Underpinning the numbers and facts are the personal stories of the lives affected by Project Wickenby.

Here are two real-life case studies that depict the impact of Project Wickenby on people who thought they could operate above the law and get away with it.

IT consultant sentenced to six years jail for tax fraud

The offender was the founder of a successful IT consultancy company when he became involved with a corrupt accountancy firm. The owner of that firm offered the offender the opportunity to participate in a tax scheme. The scheme involved the offender’s company transferring money to bank accounts in Australia and New Zealand which were then transferred to foreign companies operating in Vanuatu. These ‘transfers’ were disguised as business expenses on the company books and were also declared as such on his company tax returns, significantly reducing the company’s taxable income. Over four years he transferred more than a million dollars of bogus expenses.

Using information provided by AUSTRAC, the ATO was able to track the money being sent offshore, before returning a short time later into the offender’s personal bank accounts. He was approached by the AFP and later convicted of a number of tax fraud offences. His initial sentence of three years and four months in jail was appealed by the CDPP for being inadequate, given the nature of the offences, as well as the fact they impacted the whole community. His sentence was increased to six years, with a three-and-a-half year non-parole period.

Accountant sentenced to three and a half years jail for fraudulent tax scheme

While working as a junior accountant at a Sydney accountancy firm, the offender was directed by the firm’s owner to prepare false financial accounts to underpin fraudulent tax returns lodged with the ATO on behalf of the firm’s clients. In the scheme, money was transferred from Australian companies to entities controlled from the tax haven of Vanuatu as false expenses or fictitious loans. Over the years, his role in promoting this set up became more involved as the schemes became more complex and more of the firm’s clients became involved.

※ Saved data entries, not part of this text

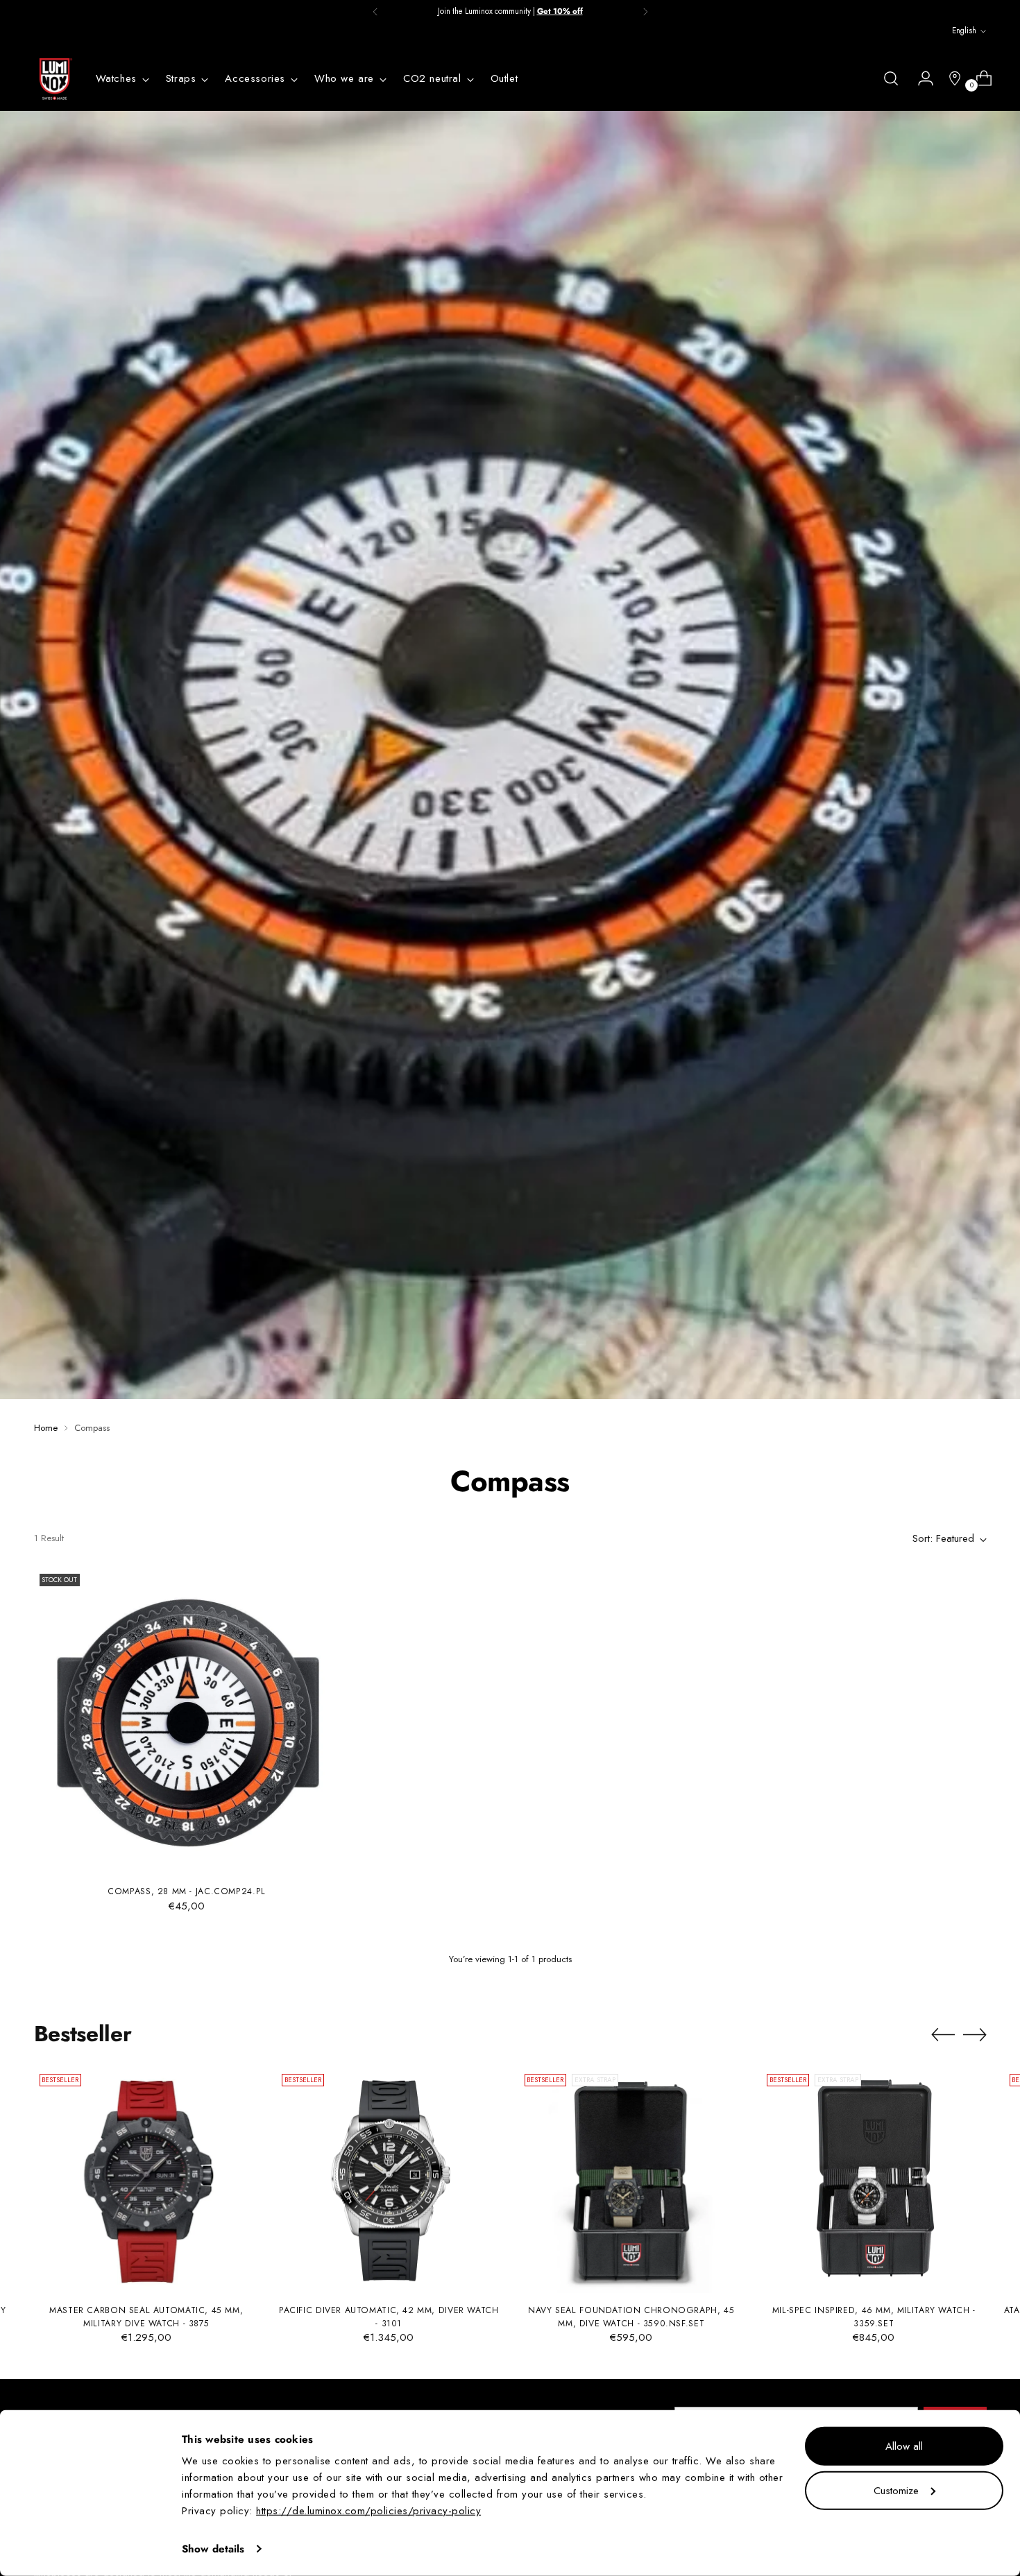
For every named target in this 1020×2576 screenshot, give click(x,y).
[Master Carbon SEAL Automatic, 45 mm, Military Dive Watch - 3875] (147, 2181)
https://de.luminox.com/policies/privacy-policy (368, 2510)
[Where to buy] (949, 78)
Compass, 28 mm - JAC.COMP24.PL (187, 1891)
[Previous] (375, 12)
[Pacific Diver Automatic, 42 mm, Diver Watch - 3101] (389, 2181)
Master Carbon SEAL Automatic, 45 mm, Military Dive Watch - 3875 (146, 2316)
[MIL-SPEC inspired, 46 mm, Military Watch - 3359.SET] (874, 2181)
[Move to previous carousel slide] (943, 2035)
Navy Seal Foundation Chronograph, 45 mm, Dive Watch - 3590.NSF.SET (631, 2316)
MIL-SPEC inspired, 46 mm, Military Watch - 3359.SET (874, 2316)
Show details (213, 2549)
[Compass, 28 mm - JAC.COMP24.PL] (187, 1721)
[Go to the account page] (920, 78)
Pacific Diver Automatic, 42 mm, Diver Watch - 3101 (389, 2316)
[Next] (645, 12)
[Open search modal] (891, 78)
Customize (896, 2490)
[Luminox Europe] (55, 79)
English (964, 30)
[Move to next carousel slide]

ATO audits of the firm’s clients led auditors to strongly suspect the firm’s involvement as promoter of the schemes. The firm attempted to mislead the ATO by fabricating documents and ‘rehearsing’ fake responses for meetings with ATO investigators. This plan unravelled as the investigation unfolded, ultimately leading to the successful prosecution. He was convicted and his initial sentence, a 500-hour Community Service Order was overturned on appeal by the CDPP. He wound up with a three-and-a-half year jail sentence with a two year non-parole period.